• [Text under study]:
A reserve list will also be up and running, if you have paid a deposit and genuinally cannot make it and a reserve person can take your place then I will return deposits, you can't say farer than that!!!

All requests for specific demos will be addressed on the day and hopefully I can include them.

Please show your interest in the forum if you wish to attend, I will then PM you with Pay Pal address and details of the venue. Once deposit is received I will then add you to the list.

The Shinearama shop will be open throughout the day, and I believe Phil is planning a few specials for the day, plus if you need your alloys done have a word with Phil.

Many thanks and hoping for a good day.

Steve

Booking List.

Confirmed Places
1. Alexj
2. Garybmw320d
3. Breakable?

• [Excerpted data]:
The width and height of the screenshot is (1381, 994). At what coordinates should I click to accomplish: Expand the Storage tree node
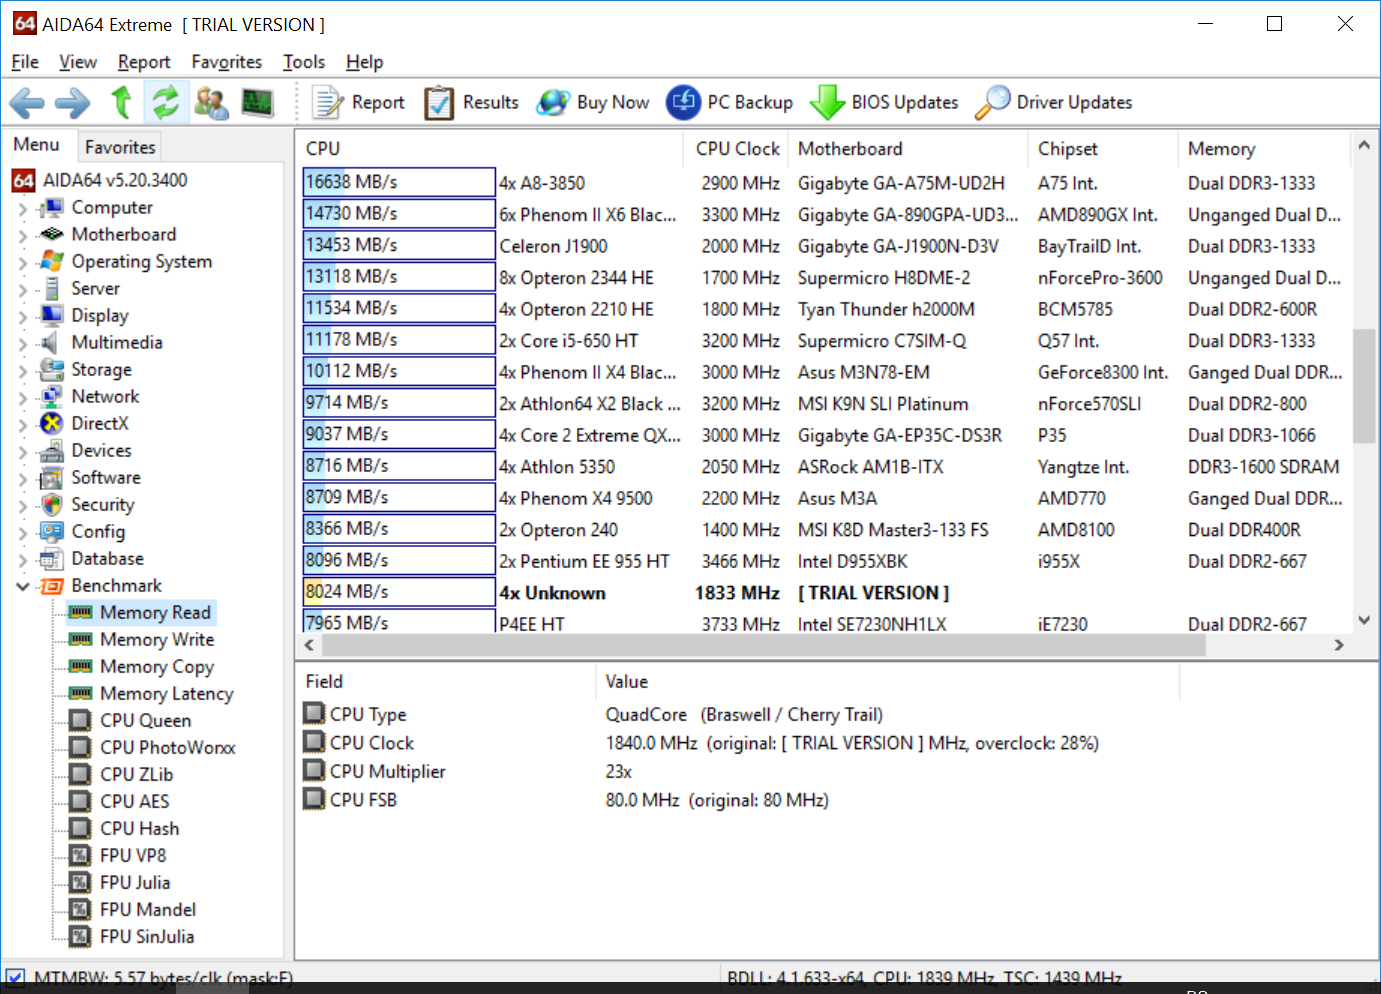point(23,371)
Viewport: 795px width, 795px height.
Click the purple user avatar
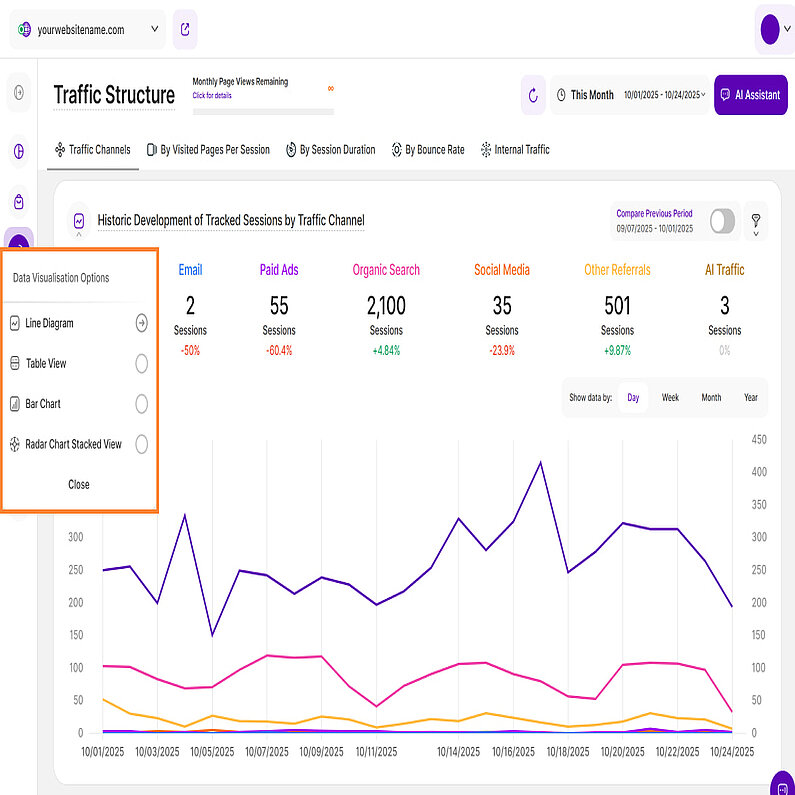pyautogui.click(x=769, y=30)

* * *

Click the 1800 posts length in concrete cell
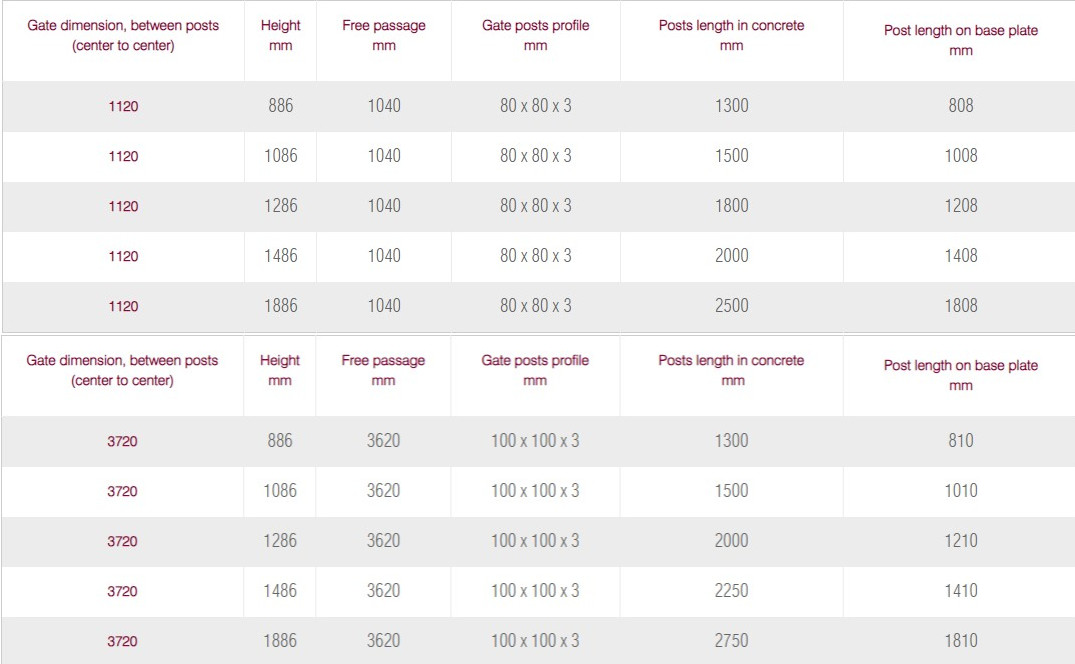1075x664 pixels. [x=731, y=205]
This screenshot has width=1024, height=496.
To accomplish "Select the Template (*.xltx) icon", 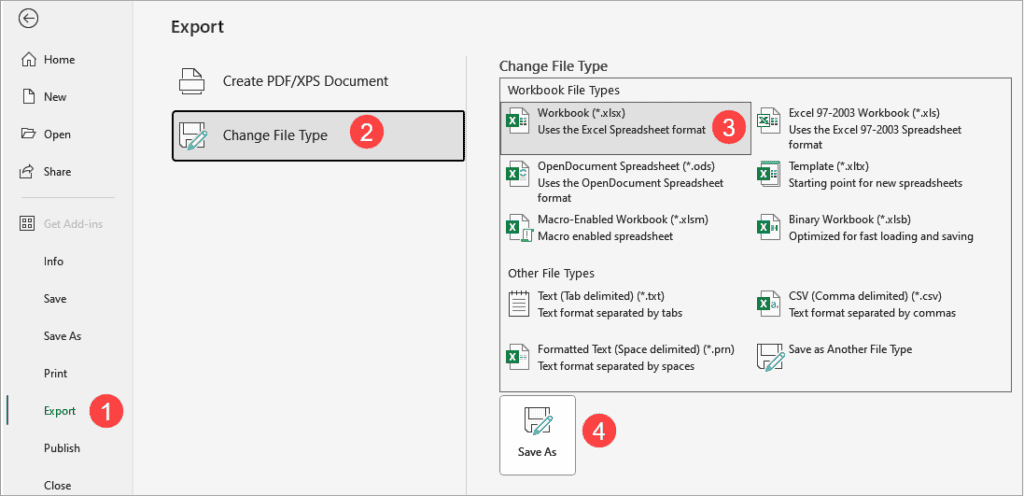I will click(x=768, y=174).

• [Action item A]: List every entry shown under "Confirmed Places" in the event announcement.
• [Action item B]: Continue the event announcement from the point where it stops.

• [Result A]:
Alexj
Garybmw320d
Breakable?

• [Result B]:
4. Breakable? +1
5. waxajag
6. waxajag +1
7. jubileebug
8. MNMC

Reserve or no deposits received.
1. steve_chester
2.

Cheers looking forward to a great course.
:buffer:

*Some pictures from the class we ran recently at Shinearama in Altrincham, everyone had a great day and learnt a lot.*










































































































Cheers Steve and the Shiney Crew :driver:​


----------



## mnmc (May 26, 2011)

I'm in...PT the payment details please


----------



## Jay2 (Apr 22, 2012)

Hello mate, thanks for the notification.

When is your next DA Workshop for beginners/newbies, if this is the best starting point?

Cheers
Jay


----------



## alexj (Apr 12, 2012)

Nice one looking forward to this


----------



## steve_chester (May 3, 2012)

Count me in - [email protected]


----------



## Breakable? (May 10, 2011)

Two places for me again please steve, payment sent


----------



## Mirror Finish Details (Aug 21, 2008)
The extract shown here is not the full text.